• _What you are asked to do_: Please reproduce every record, keeping each one exactly as written.

[Stored records]
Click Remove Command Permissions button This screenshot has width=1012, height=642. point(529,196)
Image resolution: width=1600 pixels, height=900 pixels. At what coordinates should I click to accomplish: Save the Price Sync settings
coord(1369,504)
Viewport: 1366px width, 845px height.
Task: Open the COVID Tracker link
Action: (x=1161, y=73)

• _Exercise output_:
Click Remove Command Permissions button This screenshot has width=1012, height=642. point(529,196)
Image resolution: width=1600 pixels, height=900 pixels. At what coordinates should I click to accomplish: Save the Price Sync settings
coord(1369,504)
Viewport: 1366px width, 845px height.
Task: Open the COVID Tracker link
Action: (x=1161, y=73)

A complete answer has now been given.